Diana Lui, Les Méduses, Texte d’Anne Biroleau-Lemagny, coll. Vanités, Chez Higgins, Montreuil, 200 €.

Chronique de Jean-Paul Gavard-Perret  Lui

Diana Lui, Les Méduses, Texte d’Anne Biroleau-Lemagny, coll. Vanités, Chez Higgins, Montreuil, 200 €.

Les égéries de la photographe belge Diana Lui n’ont rien de saintes. Elles en gardent le flacon sans l’ivresse. Celle-ci n’est pas forcément ce que le voyeur espère. A l’angoisse et l’extase charnelle font place des nuits blanches aux voluptés solitaires. Nulle tierce personne n’est là pour les partager. De telles femmes sont pourtant belles : leur corps, de l’orange ignore la peau et ne retient que la pulpe. Que demander de plus ? Sinon qu’elles proposent le paradis terrestre. Mais peu d’illusion sur ce point. D’autant qu’ici voir est plus compliqué qu’il n’y paraît. Diana Lui demande un regard attentif, une intelligence secrète, elle oblige par ses choix de pose à ne pas céder à l’agitation hors de propos.

Lui 2

Les Méduses se soucient peu de séduire même lorsqu’elles sortent de leur salle de bains où les flocons de parfums sont alignés.
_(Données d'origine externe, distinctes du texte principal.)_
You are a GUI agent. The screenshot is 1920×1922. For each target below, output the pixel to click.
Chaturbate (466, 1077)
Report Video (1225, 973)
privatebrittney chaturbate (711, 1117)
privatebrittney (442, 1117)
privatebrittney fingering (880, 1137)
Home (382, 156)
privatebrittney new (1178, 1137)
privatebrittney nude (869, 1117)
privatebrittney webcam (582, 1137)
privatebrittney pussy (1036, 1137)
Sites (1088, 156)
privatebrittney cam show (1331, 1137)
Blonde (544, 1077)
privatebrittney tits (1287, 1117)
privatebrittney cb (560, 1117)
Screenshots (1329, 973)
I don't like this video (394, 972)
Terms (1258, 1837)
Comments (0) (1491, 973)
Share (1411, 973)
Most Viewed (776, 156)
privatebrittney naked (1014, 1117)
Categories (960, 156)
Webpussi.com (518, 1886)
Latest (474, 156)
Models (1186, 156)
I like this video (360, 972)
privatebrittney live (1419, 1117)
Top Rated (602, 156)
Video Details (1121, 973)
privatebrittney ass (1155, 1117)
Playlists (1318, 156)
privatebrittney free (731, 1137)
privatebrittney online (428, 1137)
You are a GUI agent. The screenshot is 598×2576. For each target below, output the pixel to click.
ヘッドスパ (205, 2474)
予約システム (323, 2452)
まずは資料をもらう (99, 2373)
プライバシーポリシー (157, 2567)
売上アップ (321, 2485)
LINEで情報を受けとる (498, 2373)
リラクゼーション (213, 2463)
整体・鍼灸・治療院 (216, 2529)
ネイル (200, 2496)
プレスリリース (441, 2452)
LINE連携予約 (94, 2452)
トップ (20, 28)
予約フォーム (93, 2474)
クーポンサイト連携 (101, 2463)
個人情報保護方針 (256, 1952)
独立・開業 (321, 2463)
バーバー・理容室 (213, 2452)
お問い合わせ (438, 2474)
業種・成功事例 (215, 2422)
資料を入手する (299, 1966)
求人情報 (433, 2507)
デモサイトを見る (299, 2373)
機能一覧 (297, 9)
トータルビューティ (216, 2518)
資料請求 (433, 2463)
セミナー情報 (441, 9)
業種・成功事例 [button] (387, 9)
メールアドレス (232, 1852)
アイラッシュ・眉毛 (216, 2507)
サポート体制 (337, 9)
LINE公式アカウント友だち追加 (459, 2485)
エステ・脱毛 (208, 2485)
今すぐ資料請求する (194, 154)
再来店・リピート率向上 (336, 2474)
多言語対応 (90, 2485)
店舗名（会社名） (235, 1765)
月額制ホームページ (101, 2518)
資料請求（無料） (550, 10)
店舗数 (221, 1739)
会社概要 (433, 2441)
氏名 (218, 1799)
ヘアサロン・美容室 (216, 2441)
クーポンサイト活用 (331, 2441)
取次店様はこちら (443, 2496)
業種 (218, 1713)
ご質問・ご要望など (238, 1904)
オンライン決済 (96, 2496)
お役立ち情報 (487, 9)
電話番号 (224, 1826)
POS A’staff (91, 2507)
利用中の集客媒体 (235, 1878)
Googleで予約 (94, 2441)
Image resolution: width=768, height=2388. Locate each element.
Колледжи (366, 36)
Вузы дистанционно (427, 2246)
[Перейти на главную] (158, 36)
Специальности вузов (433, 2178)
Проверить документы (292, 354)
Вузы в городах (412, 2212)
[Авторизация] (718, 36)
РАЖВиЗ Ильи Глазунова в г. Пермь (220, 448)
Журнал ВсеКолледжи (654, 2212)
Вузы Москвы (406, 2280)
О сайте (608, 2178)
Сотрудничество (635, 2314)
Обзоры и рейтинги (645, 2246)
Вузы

Pour le voyeur, elles demeurent néanmoins des idoles qui bluffent et font perdre le nord en leur Plat Pays que leurs rondeurs modulent. Elles passent en boucles mais cheveux tirés dans l’imaginaire : la vérité n’est plus habillée. Elle s’exhibe non sans une insolente pudeur. Mélusine devient au besoin Blanche-Neige. Elle lévite indifférente aux regards qui se posent sur elles. D’où la poésie particulière d’une œuvre subtile et poétique. L’œil remonte à la source d’un mystère qu’il n’appartient plus à la raison de dissiper.